Fractal Fern

Mihir Arjunwadkar

Professor

mihir AT scms dot unipune dot ac dot in

Curriculum vitae

List of publications


Mihir@SCMS   Mihir@arXiv   Mihir@Scholar   Mihir@ResearchGate   Mihir@LinkedIn   Mihir@ORCiD


I am a professor at the SCMS-SPPU. Here's more about my research, teaching & outreach activities. Further information is available in my CV.

Here, I helped create academic programmes in modeling and simulation. The vision for these programmes is documented in detail here and has withstood the test of time. A conference article about this curriculum design experiment is available here.

As the very first faculty to join (2003) the Centre for Modeling & Simulation (now merged into SCMS-SPPU), I have a unique experiential persopective on building from scratch an academic department committed to academic rigour, critical inquiry, and excellence.


Research

My broad research focus has been on the development – or apt and meaningful use – of statistical and computational methodologies for data-intensive science. Predominantly, my focus has been astrostatistics (radio astronomy in particular). In the past, I have dabbled into computational biology – genomic sequence analysis in particular. Of late, I was involved in research related to a Pune-specific minerology problem.

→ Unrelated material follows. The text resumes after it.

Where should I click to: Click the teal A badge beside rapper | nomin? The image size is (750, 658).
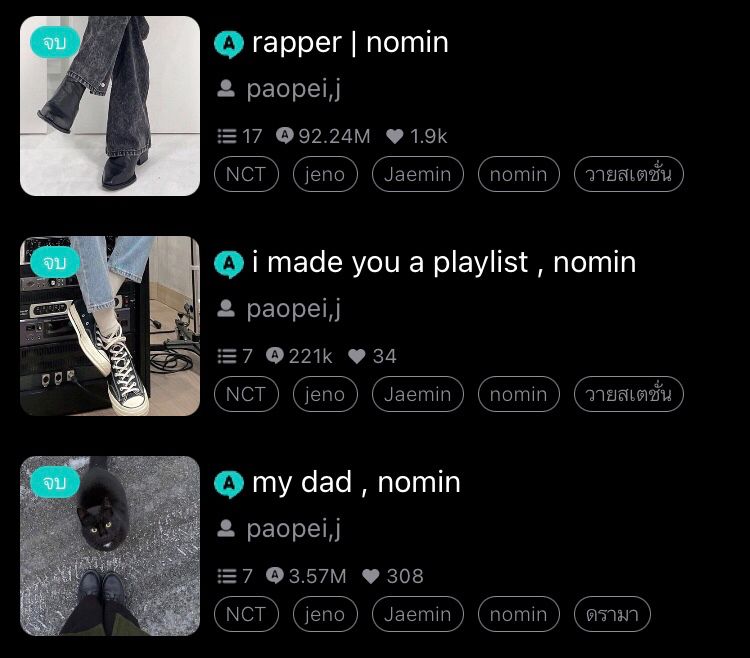(229, 44)
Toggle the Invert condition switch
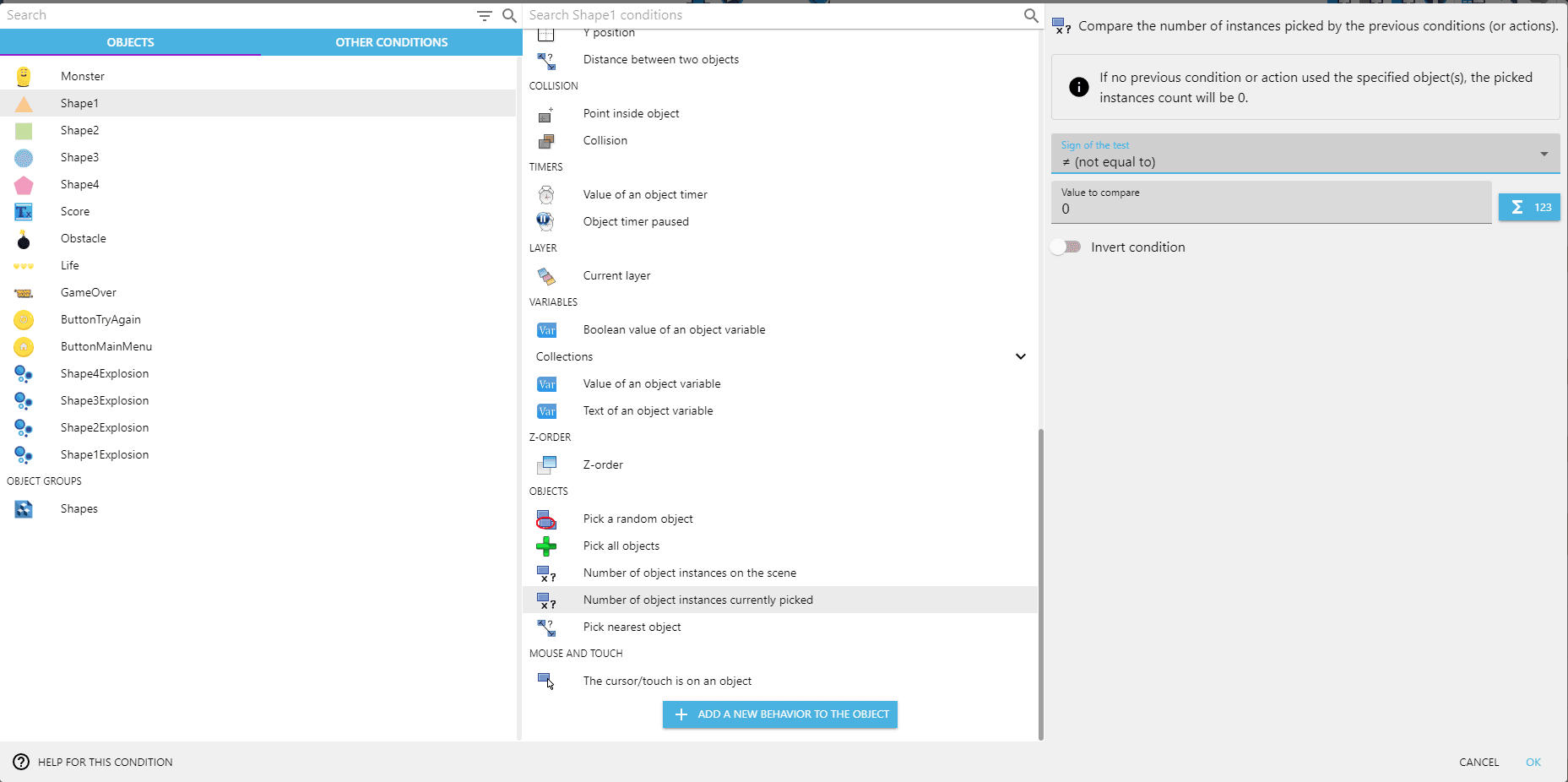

Many fields of knowledge – sciences in particular – have grown increasingly data-rich over the past few decades. The complexity of scientific questions being addressed has also increased rapidly. Indeed, 21st century science has been aptly described as "large data sets, complex questions" science by Bradley Efron. The use of statistics is inevitable because of the inherent uncertainties in data, whereas computation is unavoidable because of data size, methodological intricacies, and model complexity.

What often helps address complex problems is fresh ways of looking at the problem and the available data, coupled with apt use of statistical and computational methodologies. My approach and outlook is imminently inter-/multi-disciplinary (where problems are domain-specific, and the methodologies are statistical and computational) and problem-centric (where methods are devised or adopted to suit the problem being addressed, and not vice versa).

Teaching

I have taught exclusively in the higher-education setting since 2004. Over the years, I have taught various courses to varied undergraduate, postgraduate, and research audiences consisting of engineers and scientists in various institutions in Pune. These include: probability theory, statistical inference, advanced data analysis, stochastic simulation / Monte Carlo methods, the R statistical computing/programming language, numerical computing, optimization and, of late, statistical/machine learning, and data visualization.

Over the years, my style of teaching has evolved from meticulously presenting content oneself to facilitating learning by understanding the audience (as well as possible, depending on its size). In my experience, students with some capability, sufficient interest and strong motivation will eventually overcome any handicaps in their prior background – with some push and help when required. As for strategies to help students engage with learning better, I have experimented with variety of formats and activities so as to nudge the students towards understanding, ability to put understanding into practice, self-reliance and excellence. As obvious as it may sound, in computing-focused courses, I try to emphasize the importance of hands-on self-driven explorations. I also try to emphasize the ability to learn-unlearn-relearn in case of programming languages and computing platforms/paradigms.